Question - Is that memory clock of 7 ghz anywhere related to this 15.5 GB/s per lane capacity strentgh ? If I run this card on a pci-e 2.0 having 8 GB/s per lane capacity on x16 can it ever bottle neck?
I know this query has been asked in a nutshell but I wanted to know if there is a relation between the memory clock with per lane capacity is gb/s
Thanks.
You're fine with a single PCIe 3.0 GPU on a PCIe 2.0 motherboard.

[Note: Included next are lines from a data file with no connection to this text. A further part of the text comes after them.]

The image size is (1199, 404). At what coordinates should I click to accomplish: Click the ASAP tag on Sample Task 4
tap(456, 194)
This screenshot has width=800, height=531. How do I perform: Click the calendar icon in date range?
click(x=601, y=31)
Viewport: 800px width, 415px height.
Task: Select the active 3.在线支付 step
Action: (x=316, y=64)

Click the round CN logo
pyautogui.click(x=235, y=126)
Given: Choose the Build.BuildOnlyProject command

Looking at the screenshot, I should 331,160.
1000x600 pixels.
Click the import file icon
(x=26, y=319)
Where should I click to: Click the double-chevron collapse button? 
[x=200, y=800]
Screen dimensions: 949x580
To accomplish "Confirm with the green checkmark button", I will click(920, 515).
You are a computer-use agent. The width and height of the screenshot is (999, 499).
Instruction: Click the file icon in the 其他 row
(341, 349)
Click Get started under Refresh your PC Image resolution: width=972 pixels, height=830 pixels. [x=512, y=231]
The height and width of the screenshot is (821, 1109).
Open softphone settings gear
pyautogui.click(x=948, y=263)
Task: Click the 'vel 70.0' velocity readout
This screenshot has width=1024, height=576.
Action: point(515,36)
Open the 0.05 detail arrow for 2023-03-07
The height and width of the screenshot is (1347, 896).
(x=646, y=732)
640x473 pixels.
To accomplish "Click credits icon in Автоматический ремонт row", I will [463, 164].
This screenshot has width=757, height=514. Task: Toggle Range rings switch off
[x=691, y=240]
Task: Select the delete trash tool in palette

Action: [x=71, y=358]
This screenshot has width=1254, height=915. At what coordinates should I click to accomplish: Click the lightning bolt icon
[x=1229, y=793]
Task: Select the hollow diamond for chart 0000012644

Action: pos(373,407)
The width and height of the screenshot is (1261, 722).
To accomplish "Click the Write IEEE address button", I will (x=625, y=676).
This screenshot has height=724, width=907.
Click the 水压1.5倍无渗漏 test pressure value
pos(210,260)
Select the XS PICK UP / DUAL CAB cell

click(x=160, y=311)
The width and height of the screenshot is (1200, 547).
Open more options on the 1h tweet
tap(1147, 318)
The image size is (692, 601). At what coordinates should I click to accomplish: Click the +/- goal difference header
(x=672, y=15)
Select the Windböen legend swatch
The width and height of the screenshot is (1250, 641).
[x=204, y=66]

PCIe 2.0 only gets a little saturated if you crossfire or SLI two high-end cards. So if you're running in x8 x8, there's about 1% drop in performance. I think you'll find that some AMD motherboards (990) run at full bandwidth x16 x16.
Thanks for the reply. So this means a 7 ghz memory clock running a single card can NEVER bottleneck on a pci-e right? I meant to ask that the gb/s of a lane is no where related to the memory clock of the card?
Can I get an answer?
According to this chart - http://www.hardwaresecrets.com/article/190
The pci-e 2.0 clock frequency is stuck to 5 ghz. However my card can run 7 ghz. 2 ghz is a huge drop IMO :(
So pci-e 2 has a mem clock limit to 5 ghz.my 770 can run upto 7 ghz.so i was curious if I am getting a bottleneck.so what I did was ran GPU-z and checked my mem clock.
( link - http://www.hardwaresecrets.com/article/Everything-You-Need-to-Know-About-the-PCI-Express/190/1 )
it was not succeeding 1.75 ghz,and i was like wtf? why cant i see 7000 mhz
Then I found this :-
"The really radical move on the GTX 770 comes with the memory clock. A figure here of 1.75GHz amounts to an effective 7GHz (or 7010MHz, to be precise) on GDDR5 (the RAM effectively quadruples the memory clock figure),
Read more: http://www.pcadvisor.co.uk/reviews/pc-components/3462990/nvidia-geforce-gtx-770-review/#ixzz2d51YDXmj "
So apparently nothing is getting bottlenecked and I am left satisifed after this research.lol. way to go for messing our heads Tech Brands.